Hexadecimal math or bits?

I have a variable sequence of values from a canbus, these are markers, and for error detecting.

Basic sequence in hexadecimal is;
20 to 2F repeating,
there are markers within, if the packet contains the first byte intended for use as ASCII, 25 would become 5 or 2C would be C.
The end marker is 15 where a normal msg is 25.

I wrote some instructions to predict the next value in the chain if it is the last:
21 /1, next val, if last = 12
2C /C, next val, if last = 1D etc

until I get 2F and predict my end msg as 20 instead of 10, I know I can if() my way out of these quirks but...

It looks like I should be doing something with the bits/bytes and not using decimal math.

Norm.

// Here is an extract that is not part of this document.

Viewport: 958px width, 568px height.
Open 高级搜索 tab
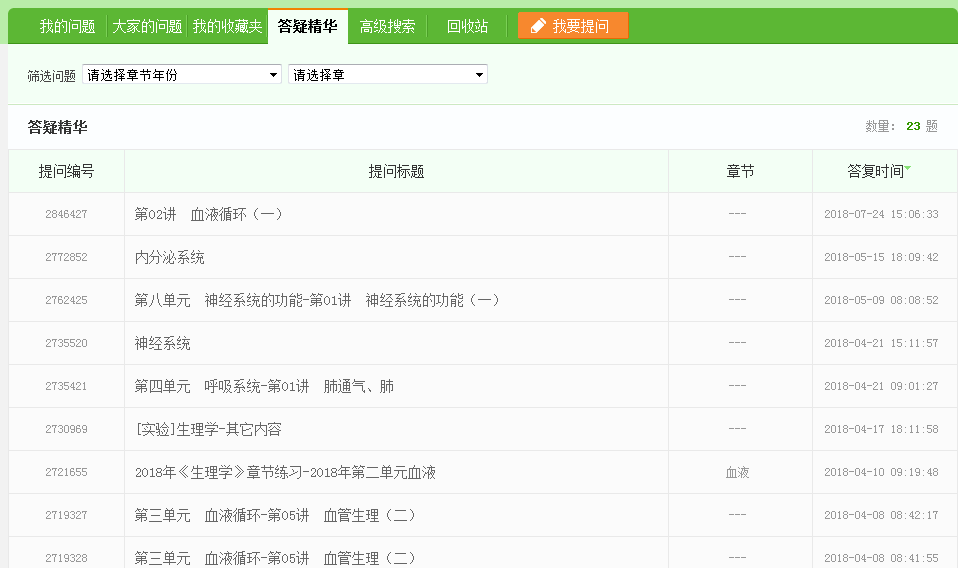click(x=387, y=27)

ASCIIstart Predict end val
0010 0001/0000 0001 = 0001 0010
0010 1111/0000 1111 = 0001 0000

Not a clue where to start in code, names and pointers please :slight_smile:

The underlying bits/bytes are the same no matter how you represent the number, so I can't see that it makes any difference from that perspective.

If the protocol is specified in terms of hex values then it is usually easier to use the same base when coding as you get a 1-1 correspondence with what is in the spec.

I think I need to know how to turn the byte into two separate values, nibbles??? Or treat the byte in a way that only reads the first four or last four bits??
Nibble A and Nibble B.
That way when I send or receive I can use Nibble B for missing message checks and next message ID in sequence for send and then Nibble A is either Std msg, Contains ASCII or Last msg in chain.
Ie Nibble B = 0000/0001/0010/0011/0100/0101/0110/0111/1000/1001/1010/1011/1100/1101/1110/1111 (message sequence iD)
Nibble A = 0010/0000/0001 (message type).

I think my first approach of doing math on it is just wrong,
Norm msg
2A-0F=1B, correct
20-0F=11, correct
ASCI msg
0E+11=1F, correct
07+11=18, correct

2F and 0F give results that don’t account for the loop returning to 0.

For now I’ve just written if()s that account for it but when I get to sending messages I’d like to be able to treat one Byte as two separate values and then combine them before I send my message out onto the CAN network.
I realise I could just have two separate bytes and then add them pre send but I’m essentially wasting 50% of my memory doing so.

Ideas/thoughts appreciated :slight_smile:

Sounds like you need to find out about “bitwise operators” &, |, >>, << etc.

& is a logical and operation on the bits (0xa5 & 0xf = 0x5)
| is logical or (0xa0 | 0x5 = 0xa5)

and << are a shift in the direction they point in ((0xa5 & 0xf) >> 4 = 0xa)

That looks like exactly what I need thank you!

uint8_t theByte = 0x3D;
uint8_t msNibble = theByte >> 4;
uint8_t lsNibble = theByte & 0xF;

Will result in 0x3 and 0xD for most significant nibble and least significant nibble.